[Lines of data]
►

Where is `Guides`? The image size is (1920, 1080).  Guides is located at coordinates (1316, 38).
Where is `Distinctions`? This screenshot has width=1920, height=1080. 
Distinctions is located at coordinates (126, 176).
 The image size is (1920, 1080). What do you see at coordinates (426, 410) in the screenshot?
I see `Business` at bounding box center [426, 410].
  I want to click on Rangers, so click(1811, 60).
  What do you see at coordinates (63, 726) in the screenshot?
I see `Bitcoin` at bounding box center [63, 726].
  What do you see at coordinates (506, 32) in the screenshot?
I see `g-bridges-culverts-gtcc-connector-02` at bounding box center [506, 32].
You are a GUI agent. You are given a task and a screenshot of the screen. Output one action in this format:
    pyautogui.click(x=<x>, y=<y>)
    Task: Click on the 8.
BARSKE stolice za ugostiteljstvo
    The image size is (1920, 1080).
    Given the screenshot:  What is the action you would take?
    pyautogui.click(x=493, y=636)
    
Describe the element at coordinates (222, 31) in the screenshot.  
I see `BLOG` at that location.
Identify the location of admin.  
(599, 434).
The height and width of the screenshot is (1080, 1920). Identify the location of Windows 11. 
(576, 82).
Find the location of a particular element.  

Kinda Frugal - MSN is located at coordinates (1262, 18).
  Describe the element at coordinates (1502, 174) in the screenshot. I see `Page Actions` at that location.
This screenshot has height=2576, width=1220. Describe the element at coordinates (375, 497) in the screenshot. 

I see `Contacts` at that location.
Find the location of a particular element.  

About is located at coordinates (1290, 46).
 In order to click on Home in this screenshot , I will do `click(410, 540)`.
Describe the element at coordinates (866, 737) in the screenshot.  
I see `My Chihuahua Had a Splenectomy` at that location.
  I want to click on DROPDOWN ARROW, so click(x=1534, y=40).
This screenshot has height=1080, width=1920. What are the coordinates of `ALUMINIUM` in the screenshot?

◄

Do this | Format every line of the records above as a numbered list, leaving out the blank lines.

Output of the task |
1. Where is `Guides`? The image size is (1920, 1080).  Guides is located at coordinates (1316, 38).
2. Where is `Distinctions`? This screenshot has width=1920, height=1080. 
3. Distinctions is located at coordinates (126, 176).
4.  The image size is (1920, 1080). What do you see at coordinates (426, 410) in the screenshot?
5. I see `Business` at bounding box center [426, 410].
6.   I want to click on Rangers, so click(1811, 60).
7.   What do you see at coordinates (63, 726) in the screenshot?
8. I see `Bitcoin` at bounding box center [63, 726].
9.   What do you see at coordinates (506, 32) in the screenshot?
10. I see `g-bridges-culverts-gtcc-connector-02` at bounding box center [506, 32].
11. You are a GUI agent. You are given a task and a screenshot of the screen. Output one action in this format:
12.     pyautogui.click(x=<x>, y=<y>)
13.     Task: Click on the 8.
14. BARSKE stolice za ugostiteljstvo
15.     The image size is (1920, 1080).
16.     Given the screenshot:  What is the action you would take?
17.     pyautogui.click(x=493, y=636)
18. Describe the element at coordinates (222, 31) in the screenshot.  
19. I see `BLOG` at that location.
20. Identify the location of admin.  
21. (599, 434).
22. The height and width of the screenshot is (1080, 1920). Identify the location of Windows 11. 
23. (576, 82).
24. Find the location of a particular element.  
25. Kinda Frugal - MSN is located at coordinates (1262, 18).
26.   Describe the element at coordinates (1502, 174) in the screenshot. I see `Page Actions` at that location.
27. This screenshot has height=2576, width=1220. Describe the element at coordinates (375, 497) in the screenshot. 
28. I see `Contacts` at that location.
29. Find the location of a particular element.  
30. About is located at coordinates (1290, 46).
31.  In order to click on Home in this screenshot , I will do `click(410, 540)`.
32. Describe the element at coordinates (866, 737) in the screenshot.  
33. I see `My Chihuahua Had a Splenectomy` at that location.
34.   I want to click on DROPDOWN ARROW, so click(x=1534, y=40).
35. This screenshot has height=1080, width=1920. What are the coordinates of `ALUMINIUM` in the screenshot?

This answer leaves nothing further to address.